ISB 1342


ISB 1442 is a bispecific antibody using Ichnos' proprietary Bispecific Engagement by Antibodies based on the T-cell receptor (BEAT®) platform. A fully human bispecific antibody with anti-CD38 and CD47 binding arms, ISB 1442 was developed for the treatment of relapsed/refractory multiple myeloma.

SparkCures ID 297
Developed By Glenmark Pharmaceuticals S.A.
Generic Name ISB 1342
Treatment Classifications
Treatment Targets

Clinical Trials

Published Results

Dose Escalation of ISB 1342, a Novel CD38xCD3 Bispecific Antibody, in Patients with Relapsed / Refractory Multiple Myeloma (RRMM)

December 10, 2023

Results: As of July 18, 2023, based on ongoing clinical database, 39 subjects had received weekly IV infusions of ISB 1342 in 8 dose-escalation groups from 0.2/0.3 mg/kg to 4.0/16.0 mg/kg as priming/treatment dose; and 7 additional subjects had received weekly SC injections at 2.0/8.0 mg/kg. Two different formulations have been tested in SC group. Median number of cycles administered was 2. The majority were male (57%) and white (74%); 13% were Black or African American. The median age was 69 years (range, 54-76) and the median time since diagnosis was 6.6 years (range, 2.8-22.2). The median number of prior anti-myeloma lines of therapy was 6 (range 1-12). Twenty-one (67%) subjects were considered to be triple-class refractory and 18 (48%) penta-drug refractory.

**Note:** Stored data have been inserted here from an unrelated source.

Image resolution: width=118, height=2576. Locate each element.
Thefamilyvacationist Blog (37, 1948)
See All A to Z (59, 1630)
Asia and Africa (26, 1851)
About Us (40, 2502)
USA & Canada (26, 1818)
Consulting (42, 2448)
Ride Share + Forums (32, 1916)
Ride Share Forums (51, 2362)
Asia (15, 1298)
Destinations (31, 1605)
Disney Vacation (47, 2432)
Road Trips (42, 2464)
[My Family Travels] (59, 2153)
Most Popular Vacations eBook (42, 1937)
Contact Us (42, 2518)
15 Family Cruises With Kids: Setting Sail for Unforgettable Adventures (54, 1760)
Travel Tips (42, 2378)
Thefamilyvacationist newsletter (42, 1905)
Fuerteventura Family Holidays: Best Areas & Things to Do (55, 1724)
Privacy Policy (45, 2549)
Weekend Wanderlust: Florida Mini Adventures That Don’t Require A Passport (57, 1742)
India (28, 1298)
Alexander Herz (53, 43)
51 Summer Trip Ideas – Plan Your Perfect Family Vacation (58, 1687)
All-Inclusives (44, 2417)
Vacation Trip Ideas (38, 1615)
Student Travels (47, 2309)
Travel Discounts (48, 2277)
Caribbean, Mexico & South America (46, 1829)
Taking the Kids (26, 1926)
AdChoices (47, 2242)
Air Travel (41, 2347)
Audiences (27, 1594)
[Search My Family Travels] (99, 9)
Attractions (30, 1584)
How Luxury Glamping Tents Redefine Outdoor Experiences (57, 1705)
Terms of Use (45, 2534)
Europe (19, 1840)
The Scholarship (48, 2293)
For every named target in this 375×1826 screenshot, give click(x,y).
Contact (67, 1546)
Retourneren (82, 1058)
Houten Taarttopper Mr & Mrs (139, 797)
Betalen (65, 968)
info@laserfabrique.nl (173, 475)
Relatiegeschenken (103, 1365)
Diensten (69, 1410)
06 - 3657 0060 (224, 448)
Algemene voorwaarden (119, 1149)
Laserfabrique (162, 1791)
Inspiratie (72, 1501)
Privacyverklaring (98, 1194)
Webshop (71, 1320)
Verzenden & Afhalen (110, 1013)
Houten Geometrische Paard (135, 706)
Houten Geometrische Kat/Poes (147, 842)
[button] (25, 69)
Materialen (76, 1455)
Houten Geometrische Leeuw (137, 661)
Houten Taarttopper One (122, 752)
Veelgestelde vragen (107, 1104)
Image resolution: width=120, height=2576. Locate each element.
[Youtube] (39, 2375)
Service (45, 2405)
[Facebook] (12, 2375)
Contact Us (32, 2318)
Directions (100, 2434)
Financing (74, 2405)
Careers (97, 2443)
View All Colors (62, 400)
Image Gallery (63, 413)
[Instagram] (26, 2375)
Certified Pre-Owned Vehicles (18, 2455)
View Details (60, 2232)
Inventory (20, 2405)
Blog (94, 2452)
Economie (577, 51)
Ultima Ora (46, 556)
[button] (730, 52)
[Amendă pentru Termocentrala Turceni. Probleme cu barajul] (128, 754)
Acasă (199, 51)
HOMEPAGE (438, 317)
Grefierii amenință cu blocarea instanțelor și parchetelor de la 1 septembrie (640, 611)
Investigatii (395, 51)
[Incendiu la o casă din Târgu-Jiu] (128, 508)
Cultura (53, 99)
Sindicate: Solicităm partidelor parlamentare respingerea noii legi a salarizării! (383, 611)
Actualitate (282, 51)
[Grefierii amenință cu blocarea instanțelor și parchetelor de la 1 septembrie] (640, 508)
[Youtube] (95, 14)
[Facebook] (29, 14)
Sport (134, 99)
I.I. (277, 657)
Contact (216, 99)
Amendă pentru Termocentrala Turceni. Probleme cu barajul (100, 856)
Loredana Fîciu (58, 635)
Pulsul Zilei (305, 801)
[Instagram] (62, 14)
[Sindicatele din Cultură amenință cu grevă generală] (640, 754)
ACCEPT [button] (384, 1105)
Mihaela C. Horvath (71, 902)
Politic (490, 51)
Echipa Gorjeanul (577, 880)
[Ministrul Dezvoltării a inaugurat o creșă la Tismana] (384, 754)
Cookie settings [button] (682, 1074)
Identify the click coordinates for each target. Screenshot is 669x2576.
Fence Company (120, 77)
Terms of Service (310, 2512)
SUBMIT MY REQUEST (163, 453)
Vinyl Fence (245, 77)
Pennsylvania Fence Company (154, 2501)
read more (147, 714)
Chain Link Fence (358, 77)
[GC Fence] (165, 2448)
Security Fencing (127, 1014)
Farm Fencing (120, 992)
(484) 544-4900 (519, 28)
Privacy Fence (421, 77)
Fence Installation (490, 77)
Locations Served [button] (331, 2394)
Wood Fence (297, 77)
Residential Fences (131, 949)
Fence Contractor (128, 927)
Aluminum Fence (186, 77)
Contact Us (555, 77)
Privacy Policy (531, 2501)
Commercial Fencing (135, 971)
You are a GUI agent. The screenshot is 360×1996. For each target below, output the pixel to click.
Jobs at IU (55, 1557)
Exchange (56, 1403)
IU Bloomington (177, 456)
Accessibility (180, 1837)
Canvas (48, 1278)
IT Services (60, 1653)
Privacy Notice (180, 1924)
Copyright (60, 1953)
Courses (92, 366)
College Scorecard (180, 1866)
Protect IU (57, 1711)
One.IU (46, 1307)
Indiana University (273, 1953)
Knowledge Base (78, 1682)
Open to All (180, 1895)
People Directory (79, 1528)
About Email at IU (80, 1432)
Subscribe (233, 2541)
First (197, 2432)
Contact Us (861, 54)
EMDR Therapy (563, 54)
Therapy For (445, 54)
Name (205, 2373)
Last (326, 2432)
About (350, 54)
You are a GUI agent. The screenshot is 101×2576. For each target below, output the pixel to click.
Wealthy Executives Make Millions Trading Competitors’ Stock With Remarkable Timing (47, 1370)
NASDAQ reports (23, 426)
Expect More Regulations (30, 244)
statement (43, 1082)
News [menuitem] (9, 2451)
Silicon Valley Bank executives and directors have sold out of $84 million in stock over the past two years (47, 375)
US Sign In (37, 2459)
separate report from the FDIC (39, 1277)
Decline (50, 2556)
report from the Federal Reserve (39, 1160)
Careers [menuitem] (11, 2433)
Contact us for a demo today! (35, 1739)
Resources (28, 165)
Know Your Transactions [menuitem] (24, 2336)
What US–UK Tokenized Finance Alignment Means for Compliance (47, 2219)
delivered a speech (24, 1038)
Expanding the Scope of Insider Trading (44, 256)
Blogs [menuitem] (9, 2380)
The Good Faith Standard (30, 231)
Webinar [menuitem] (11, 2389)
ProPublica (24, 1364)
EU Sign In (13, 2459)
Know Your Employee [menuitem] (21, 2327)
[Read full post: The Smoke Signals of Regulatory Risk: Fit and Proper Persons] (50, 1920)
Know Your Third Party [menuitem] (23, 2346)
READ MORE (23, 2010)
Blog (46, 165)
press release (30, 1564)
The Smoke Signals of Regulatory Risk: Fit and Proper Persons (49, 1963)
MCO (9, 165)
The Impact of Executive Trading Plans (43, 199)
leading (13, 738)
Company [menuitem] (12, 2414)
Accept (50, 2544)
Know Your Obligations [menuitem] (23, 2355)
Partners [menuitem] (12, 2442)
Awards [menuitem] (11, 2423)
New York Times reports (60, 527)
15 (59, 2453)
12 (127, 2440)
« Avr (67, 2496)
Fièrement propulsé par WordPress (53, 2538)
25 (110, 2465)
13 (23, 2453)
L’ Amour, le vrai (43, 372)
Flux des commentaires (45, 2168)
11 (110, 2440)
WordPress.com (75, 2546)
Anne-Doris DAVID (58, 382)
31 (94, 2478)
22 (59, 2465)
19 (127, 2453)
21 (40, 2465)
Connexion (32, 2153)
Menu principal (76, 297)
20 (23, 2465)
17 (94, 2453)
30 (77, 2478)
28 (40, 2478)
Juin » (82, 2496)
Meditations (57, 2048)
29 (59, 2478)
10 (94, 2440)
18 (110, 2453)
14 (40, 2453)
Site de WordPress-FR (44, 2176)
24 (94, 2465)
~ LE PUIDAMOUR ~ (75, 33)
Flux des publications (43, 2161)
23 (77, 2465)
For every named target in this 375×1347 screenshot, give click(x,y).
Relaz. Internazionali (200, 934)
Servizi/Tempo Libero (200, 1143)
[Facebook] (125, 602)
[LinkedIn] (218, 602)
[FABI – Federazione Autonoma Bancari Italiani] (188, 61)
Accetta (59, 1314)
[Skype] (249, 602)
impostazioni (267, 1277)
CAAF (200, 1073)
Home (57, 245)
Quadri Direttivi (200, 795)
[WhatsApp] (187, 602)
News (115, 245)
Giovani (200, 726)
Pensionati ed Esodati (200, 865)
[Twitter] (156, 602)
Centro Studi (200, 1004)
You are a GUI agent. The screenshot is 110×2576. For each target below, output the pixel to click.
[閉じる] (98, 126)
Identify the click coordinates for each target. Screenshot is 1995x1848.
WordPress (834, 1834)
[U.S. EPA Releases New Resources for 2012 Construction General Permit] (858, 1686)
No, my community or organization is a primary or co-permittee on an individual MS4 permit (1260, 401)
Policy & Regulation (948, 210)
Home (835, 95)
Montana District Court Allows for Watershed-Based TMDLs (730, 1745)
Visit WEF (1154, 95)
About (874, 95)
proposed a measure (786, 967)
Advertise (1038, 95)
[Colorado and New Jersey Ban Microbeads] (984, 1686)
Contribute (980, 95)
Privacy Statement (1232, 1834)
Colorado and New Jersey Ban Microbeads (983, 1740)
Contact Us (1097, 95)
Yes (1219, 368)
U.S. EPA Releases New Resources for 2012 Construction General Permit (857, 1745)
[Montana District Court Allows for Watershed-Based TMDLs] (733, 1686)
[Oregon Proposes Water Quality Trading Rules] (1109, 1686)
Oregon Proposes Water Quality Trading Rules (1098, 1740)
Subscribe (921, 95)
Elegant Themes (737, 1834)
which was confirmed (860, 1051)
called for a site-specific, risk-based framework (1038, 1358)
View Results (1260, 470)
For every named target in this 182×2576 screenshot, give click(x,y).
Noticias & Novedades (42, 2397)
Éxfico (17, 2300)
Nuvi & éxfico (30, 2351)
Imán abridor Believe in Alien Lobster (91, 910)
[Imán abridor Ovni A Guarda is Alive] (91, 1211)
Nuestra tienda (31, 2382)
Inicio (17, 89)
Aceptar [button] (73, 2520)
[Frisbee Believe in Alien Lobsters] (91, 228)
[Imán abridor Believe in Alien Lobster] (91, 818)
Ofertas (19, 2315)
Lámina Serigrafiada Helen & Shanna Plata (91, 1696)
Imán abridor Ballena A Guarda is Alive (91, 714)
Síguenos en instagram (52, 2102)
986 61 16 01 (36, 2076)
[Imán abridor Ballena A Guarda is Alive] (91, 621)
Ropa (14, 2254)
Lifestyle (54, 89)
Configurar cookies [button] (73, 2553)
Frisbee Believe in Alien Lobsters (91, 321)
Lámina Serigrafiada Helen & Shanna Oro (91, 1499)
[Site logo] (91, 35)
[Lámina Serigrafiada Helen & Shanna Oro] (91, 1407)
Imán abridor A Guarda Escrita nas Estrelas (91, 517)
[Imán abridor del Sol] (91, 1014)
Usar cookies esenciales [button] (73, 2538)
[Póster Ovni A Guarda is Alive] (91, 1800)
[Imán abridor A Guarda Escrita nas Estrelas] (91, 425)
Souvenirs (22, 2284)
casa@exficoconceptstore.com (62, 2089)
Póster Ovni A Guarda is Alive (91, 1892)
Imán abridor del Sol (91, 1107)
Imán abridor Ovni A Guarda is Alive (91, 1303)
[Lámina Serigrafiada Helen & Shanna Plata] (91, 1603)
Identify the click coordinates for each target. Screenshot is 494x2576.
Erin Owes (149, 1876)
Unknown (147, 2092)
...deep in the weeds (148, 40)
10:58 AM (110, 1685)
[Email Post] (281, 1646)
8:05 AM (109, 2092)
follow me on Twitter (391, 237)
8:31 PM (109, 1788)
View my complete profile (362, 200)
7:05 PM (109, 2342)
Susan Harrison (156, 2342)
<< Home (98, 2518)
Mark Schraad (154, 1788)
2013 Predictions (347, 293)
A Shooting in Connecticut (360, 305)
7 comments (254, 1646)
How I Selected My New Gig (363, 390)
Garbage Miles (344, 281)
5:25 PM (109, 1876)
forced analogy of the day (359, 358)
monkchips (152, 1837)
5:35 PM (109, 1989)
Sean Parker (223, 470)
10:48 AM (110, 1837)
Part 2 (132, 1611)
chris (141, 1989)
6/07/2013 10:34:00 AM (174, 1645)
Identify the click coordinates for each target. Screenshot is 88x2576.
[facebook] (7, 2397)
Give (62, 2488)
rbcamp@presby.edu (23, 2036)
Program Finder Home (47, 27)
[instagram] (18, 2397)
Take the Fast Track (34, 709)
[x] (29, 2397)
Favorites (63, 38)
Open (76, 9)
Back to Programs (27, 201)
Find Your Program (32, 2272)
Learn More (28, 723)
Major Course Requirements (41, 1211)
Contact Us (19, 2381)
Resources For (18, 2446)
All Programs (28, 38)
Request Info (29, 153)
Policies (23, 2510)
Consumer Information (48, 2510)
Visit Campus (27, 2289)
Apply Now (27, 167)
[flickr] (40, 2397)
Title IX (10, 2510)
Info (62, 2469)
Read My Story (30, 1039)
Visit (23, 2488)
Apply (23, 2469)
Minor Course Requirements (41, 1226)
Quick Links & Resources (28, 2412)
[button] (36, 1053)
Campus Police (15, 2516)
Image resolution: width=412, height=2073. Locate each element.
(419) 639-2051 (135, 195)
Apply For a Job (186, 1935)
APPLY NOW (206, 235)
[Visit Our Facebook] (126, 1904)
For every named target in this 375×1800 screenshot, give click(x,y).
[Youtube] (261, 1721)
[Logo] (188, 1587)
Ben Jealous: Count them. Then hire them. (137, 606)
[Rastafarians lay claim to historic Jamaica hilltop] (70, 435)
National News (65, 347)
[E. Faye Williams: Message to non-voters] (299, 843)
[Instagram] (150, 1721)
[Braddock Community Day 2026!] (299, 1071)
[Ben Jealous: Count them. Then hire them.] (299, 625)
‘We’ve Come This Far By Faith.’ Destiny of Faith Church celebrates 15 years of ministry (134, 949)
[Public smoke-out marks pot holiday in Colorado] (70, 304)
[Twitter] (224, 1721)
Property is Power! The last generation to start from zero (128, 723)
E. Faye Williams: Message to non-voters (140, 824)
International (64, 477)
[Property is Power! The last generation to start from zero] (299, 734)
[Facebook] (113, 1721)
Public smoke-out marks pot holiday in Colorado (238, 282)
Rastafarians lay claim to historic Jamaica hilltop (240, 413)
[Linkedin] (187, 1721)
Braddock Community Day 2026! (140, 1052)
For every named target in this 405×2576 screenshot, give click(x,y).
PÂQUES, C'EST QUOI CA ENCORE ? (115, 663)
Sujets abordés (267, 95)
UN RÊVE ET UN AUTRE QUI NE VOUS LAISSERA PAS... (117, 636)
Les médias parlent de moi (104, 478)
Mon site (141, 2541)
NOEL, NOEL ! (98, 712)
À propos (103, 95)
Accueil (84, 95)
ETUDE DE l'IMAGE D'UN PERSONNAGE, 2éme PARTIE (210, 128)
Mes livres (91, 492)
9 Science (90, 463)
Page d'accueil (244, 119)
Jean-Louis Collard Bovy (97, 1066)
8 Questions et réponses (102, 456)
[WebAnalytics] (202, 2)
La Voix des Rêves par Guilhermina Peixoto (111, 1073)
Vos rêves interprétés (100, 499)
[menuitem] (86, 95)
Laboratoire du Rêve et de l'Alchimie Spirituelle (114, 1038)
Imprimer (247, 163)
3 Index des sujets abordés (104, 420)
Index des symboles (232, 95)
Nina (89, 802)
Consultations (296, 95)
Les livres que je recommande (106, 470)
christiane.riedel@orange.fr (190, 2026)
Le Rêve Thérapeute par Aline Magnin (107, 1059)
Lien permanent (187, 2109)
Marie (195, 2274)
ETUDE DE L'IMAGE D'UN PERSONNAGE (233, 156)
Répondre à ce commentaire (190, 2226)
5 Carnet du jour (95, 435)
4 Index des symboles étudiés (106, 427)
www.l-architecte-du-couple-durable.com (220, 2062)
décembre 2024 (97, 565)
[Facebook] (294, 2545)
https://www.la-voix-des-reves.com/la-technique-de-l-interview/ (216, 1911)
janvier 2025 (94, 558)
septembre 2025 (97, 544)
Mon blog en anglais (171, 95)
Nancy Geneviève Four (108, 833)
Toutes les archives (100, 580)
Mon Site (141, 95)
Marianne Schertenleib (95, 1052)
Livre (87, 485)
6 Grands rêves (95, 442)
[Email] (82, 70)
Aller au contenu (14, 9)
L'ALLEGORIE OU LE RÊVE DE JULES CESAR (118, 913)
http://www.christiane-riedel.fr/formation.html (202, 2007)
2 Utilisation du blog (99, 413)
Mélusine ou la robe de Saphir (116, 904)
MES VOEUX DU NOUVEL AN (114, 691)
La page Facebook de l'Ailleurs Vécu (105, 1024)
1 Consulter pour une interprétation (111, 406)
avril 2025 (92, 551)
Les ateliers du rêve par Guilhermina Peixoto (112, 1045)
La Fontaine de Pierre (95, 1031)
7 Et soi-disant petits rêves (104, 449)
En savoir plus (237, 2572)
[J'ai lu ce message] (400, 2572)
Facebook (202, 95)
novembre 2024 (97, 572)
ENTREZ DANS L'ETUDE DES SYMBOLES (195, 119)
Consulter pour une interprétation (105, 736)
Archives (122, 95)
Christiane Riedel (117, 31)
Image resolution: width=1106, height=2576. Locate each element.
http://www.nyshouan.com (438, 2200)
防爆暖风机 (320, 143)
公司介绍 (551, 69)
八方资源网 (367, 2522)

Forty-one (89%) subjects experienced treatment-related adverse events (TRAEs) of any grade. Most TRAEs were grade 1-2, including infusion related reactions (37%), cytokine release syndrome (CRS, 34%, all grade 1or 2), anemia (24%), neutropenia (24%), and thrombocytopenia (17%). Five subjects in SC group (71% of SC) had injection site reaction, all grade 1 or 2. Grade 3 or higher TRAEs occurring in more than 5% of subjects were infusion related reaction (no grade 4), anemia (no grade 4), neutropenia, leukopenia. No Grade 5 TRAE was observed.

After QW IV infusion, ISB 1342 serum concentration peaked at the end of infusion and then showed bi-exponential decline. ISB 1342 serum exposures increased in a dose linear fashion across the tested IV infusion dose range. The limited PK data after SC injection suggest slow presentation of ISB 1342 into the systemic circulation leading to lower Cmax and delayed Tmax relative to IV. Transient increases in serum cytokines were observed within 24 hours after ISB 1342 dosing, including IFNg, TNFa, IL-2, IL-6 and IL-10. Transient increases in T-cell activation were observed by flow cytometry at 24-48 hours after ISB 1342 dosing at 1.0 / 4.0 μg/kg and above, based on increased expression of CD69 on peripheral blood CD4+ and CD8+ T-cell populations (Figure 1). Comparison of the available data from subjects treated at 2 / 8 μg/kg (Cohort 109) indicated reduced T-cell activation following SC compared to IV administration of ISB 1342. The efficacy signals observed in Cohorts 108 and 109 are consistent with the estimates of the lower boundary of the predicted efficacious dose range using a quantitative systems pharmacology (QSP) model based on preclinical data. Updated clinical data, including response rates and safety data, will be present at the meeting.

Conclusions: Treatment with ISB 1342 was well tolerated at higher dose levels evaluated. Observed CRS events were moderate. No increased risk of infection has been observed . Updated safety, efficacy, biomarker and PK data will be presented.